==== Extract provided ====
The S&P 500 jumped 1.3%, continuing its third consecutive week of significant gains—the longest such streak since last Halloween. The Dow Jones Industrial Average surged nearly 1,070 points at one point, settling 978 points (2%) higher by late morning. The Nasdaq composite followed suit with a 1.6% increase.
Iranian Foreign Minister Abbas Araghchi declared on X that passage for all commercial vessels through the crucial waterway “is declared completely open” as a ceasefire in Lebanon appears to be holding. He indicated the strait would remain open for the duration of the ceasefire.
This announcement triggered immediate market reactions, with U.S. benchmark crude tumbling 10.8% to $81.38 per barrel, while Brent crude, the international standard, dropped 10.5% to $88.96. Despite these steep declines, prices remain above their pre-conflict levels of around $70, reflecting lingering market caution.
The Strait of Hormuz represents one of the world’s most critical oil chokepoints, with approximately 20% of global oil supply passing through this narrow waterway between Iran and Oman. Any disruption to this passage can cause severe ripple effects throughout global energy markets and the broader economy.
Market optimism was further buoyed by comments from President Donald Trump, who stated on his social media network that while the U.S. Navy’s blockade of Iranian ports remains “in full force” until a deal is reached, negotiations should conclude “very quickly” as “most of the points are already negotiated.”
Companies heavily dependent on fuel costs saw some of the day’s biggest gains. United Airlines surged 8.8%—a welcome development after the International Energy Agency’s warning on Thursday that Europe had “maybe six weeks or so” of remaining jet fuel supplies. Similarly, cruise operators Norwegian Cruise Line and Royal Caribbean Group jumped 7.8% and 9.5%, respectively.
The potential easing of oil prices could have far-reaching economic benefits beyond the energy sector. Lower fuel costs would reduce pressure on prices for transportation-dependent goods, potentially moderating inflation across various sectors from groceries to consumer goods.
====
Carry on the market report about stocks and oil prices after the Strait of Hormuz reopening, starting after its final sentence.
==== Supplied entries ====
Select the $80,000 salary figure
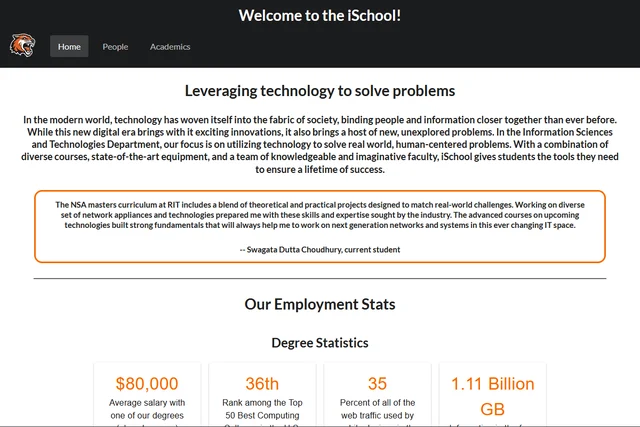This screenshot has width=640, height=427. click(x=147, y=384)
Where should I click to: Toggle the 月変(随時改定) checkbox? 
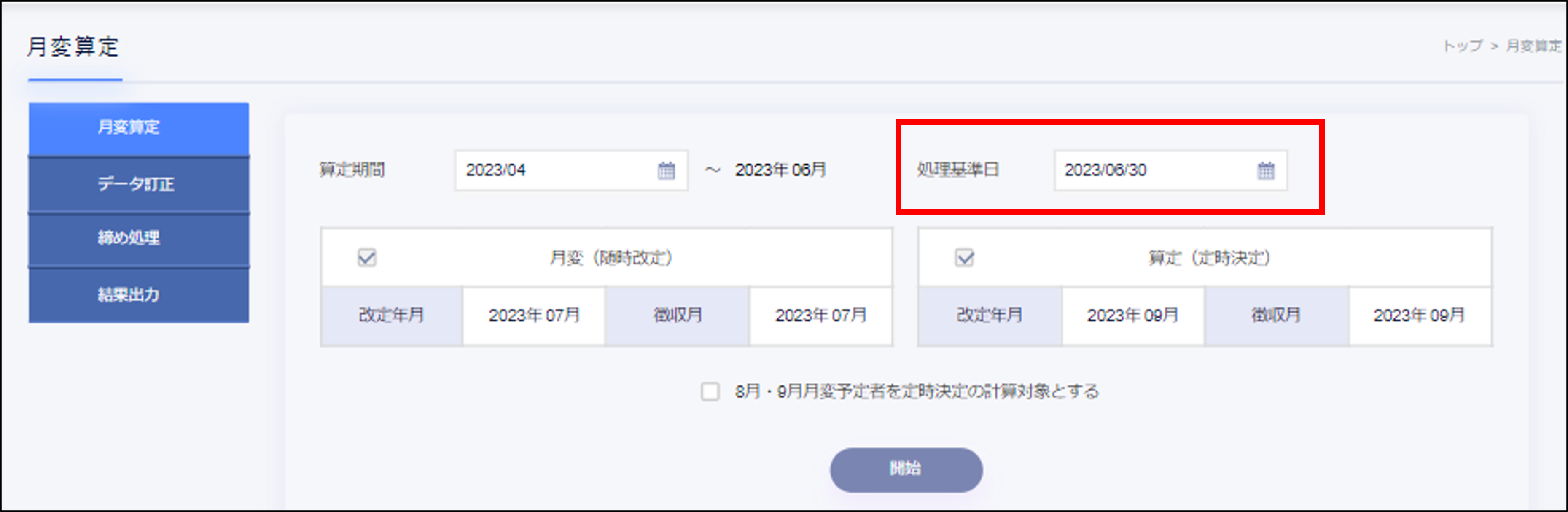(x=366, y=258)
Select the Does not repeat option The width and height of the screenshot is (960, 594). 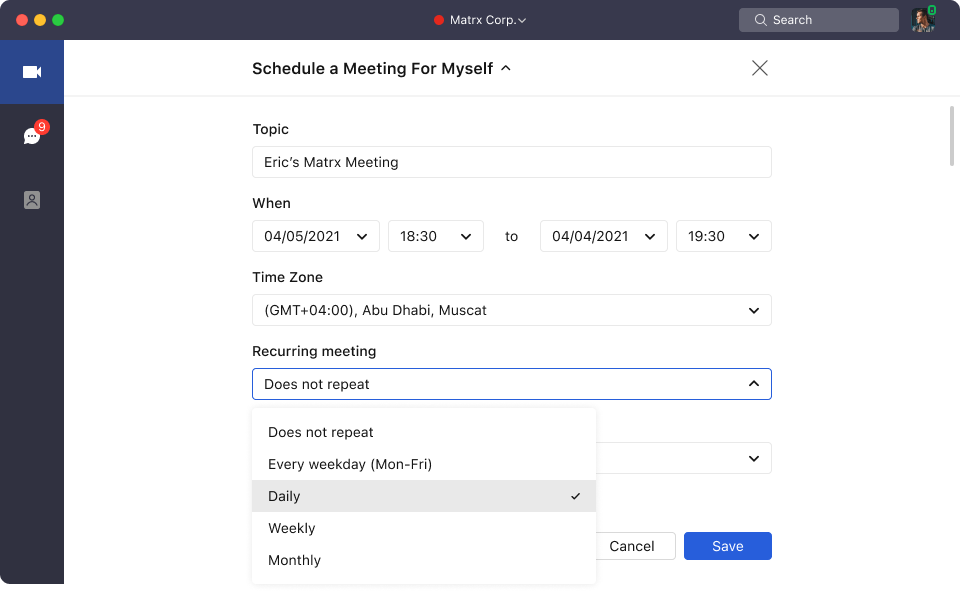coord(321,432)
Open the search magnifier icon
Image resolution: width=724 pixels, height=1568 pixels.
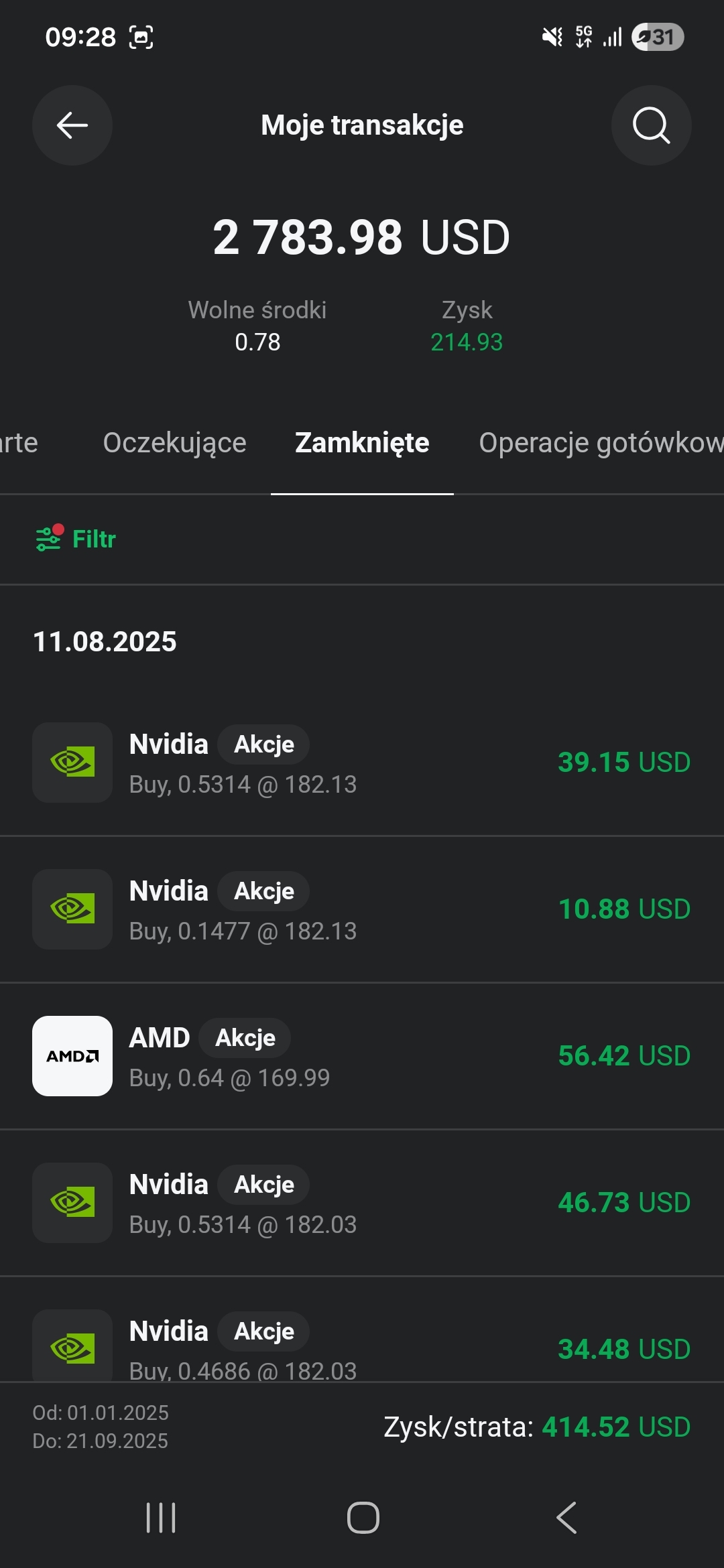(x=651, y=125)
====
__Response for this exercise__
Housing and automotive sectors also rallied on the news. With reduced inflation threats, investors anticipate the Federal Reserve might resume interest rate cuts sooner, stimulating economic growth. This prospect pushed the 10-year Treasury yield down to 4.23% from 4.32%, potentially leading to lower mortgage and auto loan rates.
Building supply company Builders FirstSource rose 7.1%, homebuilder Lennar gained 5.7%, and online auto retailer Carvana climbed 9.2% as investors anticipated increased consumer purchasing power through lower financing costs.
The positive market sentiment was further reinforced by strong earnings reports from U.S. financial institutions. State Street rose 4.6% and Fifth Third Bancorp added 1.9% after both exceeded analyst expectations for the latest quarter.
Not all companies shared in the rally, however. Netflix dropped 9.9% despite reporting better-than-expected profits, as investors appeared disappointed by unchanged full-year revenue growth forecasts. The streaming giant also announced that co-founder and chairman Reed Hastings would step down from its board in June when his term expires.
European markets responded enthusiastically to the Strait of Hormuz announcement, with France’s CAC 40 jumping 2% and Germany’s DAX rising 2.3%. Asian markets, having closed before the news broke, ended lower, with Japan’s Nikkei 225 down 1.8% and Hong Kong’s Hang Seng falling 0.9%.
While Friday’s developments signal potential de-escalation, market participants remain vigilant. Since the conflict began, Wall Street has experienced rapid swings between optimism and doubt, resulting in sharp price fluctuations across stocks, bonds, and commodities. Investors appear cautiously hopeful that the reopening of this vital shipping lane marks a significant step toward regional stability and economic relief.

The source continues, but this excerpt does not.